The first thing you should think about is getting a full list of everything your parents are taking. This includes prescription drugs, OTC drugs, herbal products, and any other thing they take for their “health”.
You can create a master list that includes at least the following items:
- the name of the medication,
- are they still taking the medication,
- how your really parents take the medication (this may not be the same as the instructions on the label), and
- where they get the pills (this is especially important for the herbal products).
If there is other information you think is important, include it.
If it helps, you can take photos of the bottles and store them in an app.
The next step is to have a medication reconciliation or med rec done or join a medication therapy management program.
So what is medication reconciliation or a med rec?
“The process of identifying the most accurate list of all medications that the patient is taking, including name, dosage, frequency, and route, by comparing the medical record to an external list of medications obtained from a patient, hospital, or other provider.”Medicare
Okay, that is fancy language for what happens. Basically a pharmacist compares the medicine that your parents are taking against a list from the doctor. The hard part is to make sure you have information from all the doctors your parents are visiting.

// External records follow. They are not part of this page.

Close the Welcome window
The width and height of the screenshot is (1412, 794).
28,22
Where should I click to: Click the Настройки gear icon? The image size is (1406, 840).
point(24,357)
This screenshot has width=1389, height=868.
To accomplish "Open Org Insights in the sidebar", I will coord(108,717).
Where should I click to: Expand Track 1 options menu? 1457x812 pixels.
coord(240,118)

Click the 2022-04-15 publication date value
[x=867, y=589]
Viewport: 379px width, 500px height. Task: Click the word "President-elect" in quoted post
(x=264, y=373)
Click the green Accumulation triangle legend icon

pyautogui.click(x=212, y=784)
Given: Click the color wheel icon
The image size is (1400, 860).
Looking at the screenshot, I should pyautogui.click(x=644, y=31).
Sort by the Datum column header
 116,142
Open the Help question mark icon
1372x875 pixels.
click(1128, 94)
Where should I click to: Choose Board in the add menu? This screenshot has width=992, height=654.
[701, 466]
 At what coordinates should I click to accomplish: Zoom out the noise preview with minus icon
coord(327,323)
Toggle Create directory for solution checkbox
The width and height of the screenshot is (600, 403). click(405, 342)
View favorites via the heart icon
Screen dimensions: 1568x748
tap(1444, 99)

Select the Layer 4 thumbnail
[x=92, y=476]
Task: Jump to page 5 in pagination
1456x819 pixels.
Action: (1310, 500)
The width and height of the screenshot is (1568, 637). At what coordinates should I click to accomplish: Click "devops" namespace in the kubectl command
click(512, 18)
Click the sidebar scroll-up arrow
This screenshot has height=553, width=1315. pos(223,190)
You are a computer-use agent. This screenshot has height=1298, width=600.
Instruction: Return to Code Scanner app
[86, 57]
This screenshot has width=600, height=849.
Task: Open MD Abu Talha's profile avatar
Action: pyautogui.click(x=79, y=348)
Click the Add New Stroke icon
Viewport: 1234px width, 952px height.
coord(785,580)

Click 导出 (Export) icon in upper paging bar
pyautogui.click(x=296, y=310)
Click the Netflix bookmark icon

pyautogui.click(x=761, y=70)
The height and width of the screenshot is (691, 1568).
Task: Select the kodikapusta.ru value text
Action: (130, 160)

I thought this already happen, when they visit their doctor or get a prescription filled?
The short answer to the question is “no”.
Unfortunately, in the United States there is no record where all the hospitals, doctors, and pharmacist can see all of the prescription drugs your parents are taking. Even a record like this existed; it wouldn’t include the OTC and herbal medicines your parents might be taking.
When your parents (or you) get a prescription filled at any pharmacy, the pharmacist only knows the prescriptions filled within their chain. For example, they get some prescriptions at CVS and other prescriptions at Costco. The two computer systems don’t talk with each other. Meaning that the pharmacists don’t know what prescriptions the other chain has given your parents. This creates problems because it can lead to duplication of prescriptions, interactions between drugs, and other side effects.
Something similar happens with doctors, your parents may see multiple specialists and they may or may not have a primary care doctor. Many times these doctors’ offices don’t talk with each other. So this means that no one has a complete listing of the prescriptions your parents get.
How do I get one for my parent(s)?
If your parent is admitted to the hospital for any reason, Medicare will pay for a for a medication reconciliation as long as it happens within 30-days AFTER they have been discharged. So make sure this is done for your parents (and don’t forget to include OTC and herbal products!).
What if my parent hasn’t been in the hospital?
If your parent has been fortunate enough not to be admitted to the hospital then they may be able to take part in FREE medication therapy management (MTM) programs offered by their insurance company. MTM programs target people who:
- have a combination of health issues or chronic diseases,
- take several prescription and non-prescription medications,
- have had trouble managing the various medications you take,
- the medications require a health care professional to monitor them closely, or
- if your parents get their medications from multiple pharmacies.
To find out if your parents plan covers their participation in a program, call their Part D or prescription drug coverage plan. Be sure to ask about the specifics of the program, such as where to go for services and how often they should receive a review.